In a recent report titled “It Is Raining Plastic,” the U.S. Geological Survey reported, “Atmospheric wet deposition samples were collected using the National Atmospheric Deposition Program/National Trends Network (NADP/NTN) at eight sites in the Colorado Front Range. Plastics were identified in more than 90 percent of the samples.”

The study continued, “Plastic particles such as beads and shards were also observed with magnification. More plastic fibers were observed in samples from urban sites than from remote, mountainous sites. However, frequent observation of plastic fibers in washout samples from the remote site CO98 at Loch Vale in Rocky Mountain National Park (elevation 3,159 meters) suggests that wet deposition of plastic is ubiquitous and not just an urban condition.”

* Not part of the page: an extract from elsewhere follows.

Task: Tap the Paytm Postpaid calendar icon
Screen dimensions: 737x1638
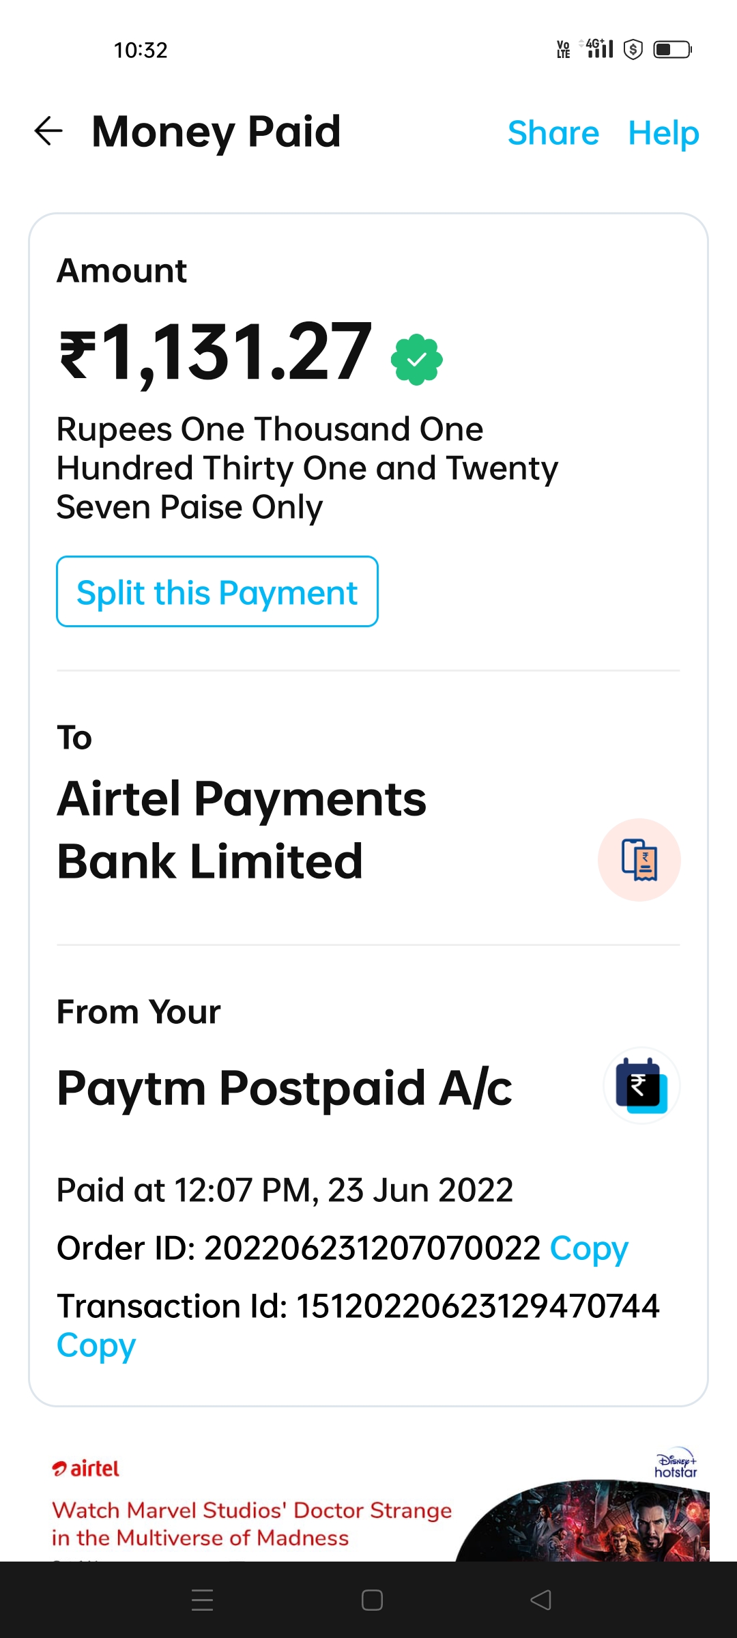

“I think the most important result that we can share with the American public is that there’s more plastic out there than meets the eye,” U.S. Geological Survey researcher Gregory Wetherbee told The Guardian. “It’s in the rain, it’s in the snow. It’s a part of our environment now.”

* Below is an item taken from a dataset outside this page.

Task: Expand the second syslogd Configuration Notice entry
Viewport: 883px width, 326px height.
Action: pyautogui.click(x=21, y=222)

Last year, Scientific Reports published their results which concluded that ocean plastic pollution within the Great Pacific Garbage Patch (GPGP), located between California and Hawaii, is increasing exponentially and at a faster rate than in surrounding waters. Considered at least twice the size of Texas, the GPGP is also more than three times the size of continental France.

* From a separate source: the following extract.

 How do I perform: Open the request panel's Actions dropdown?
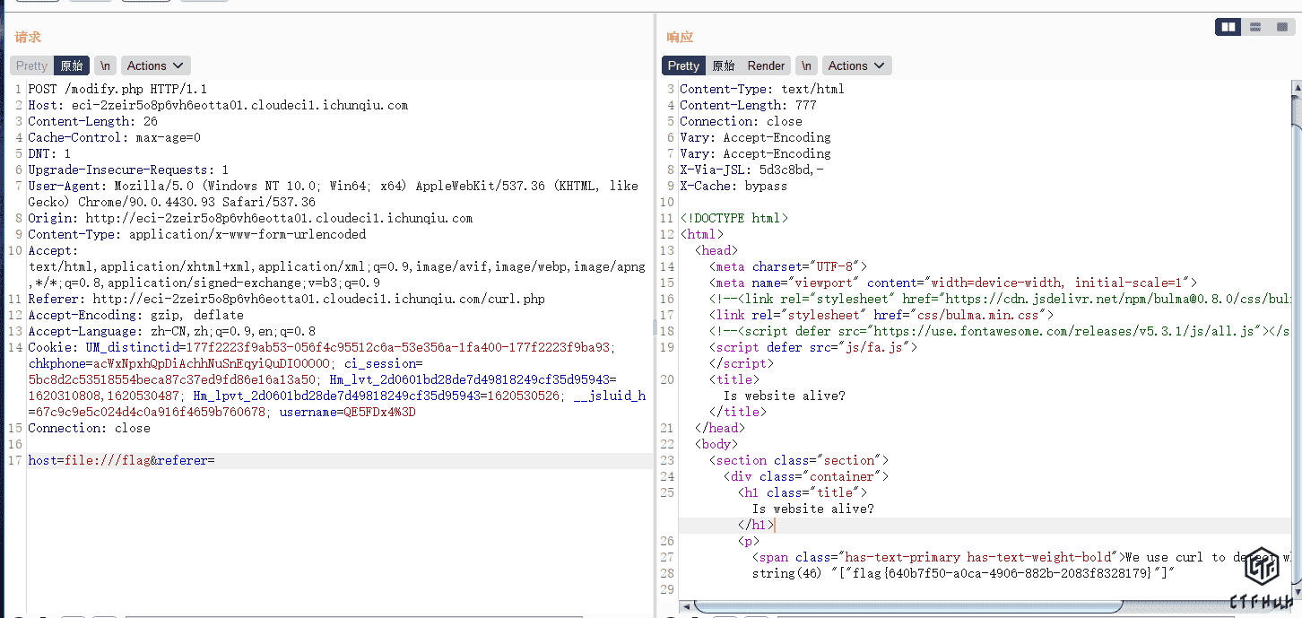[155, 65]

“Even if we waved a magic wand and stopped using plastic, it’s unclear how long plastic would continue to circulate through our rivers waters systems,” Stefan Krause at the University of Birmingham recently told The Guardian. “Based on what we do know about plastic found in deep sources of groundwater, and accumulated in rivers, I would guess centuries.”

The U.S. Geological Survey’s report concluded, “It is raining plastic. Better methods for sampling, identification, and quantification of plastic deposition along with assessment of potential ecological effects are needed.”

In other words, the U.S. Interior Department has discovered that we are rapidly polluting our environment and own bodies with microplastics at a hazardous rate with no end in sight.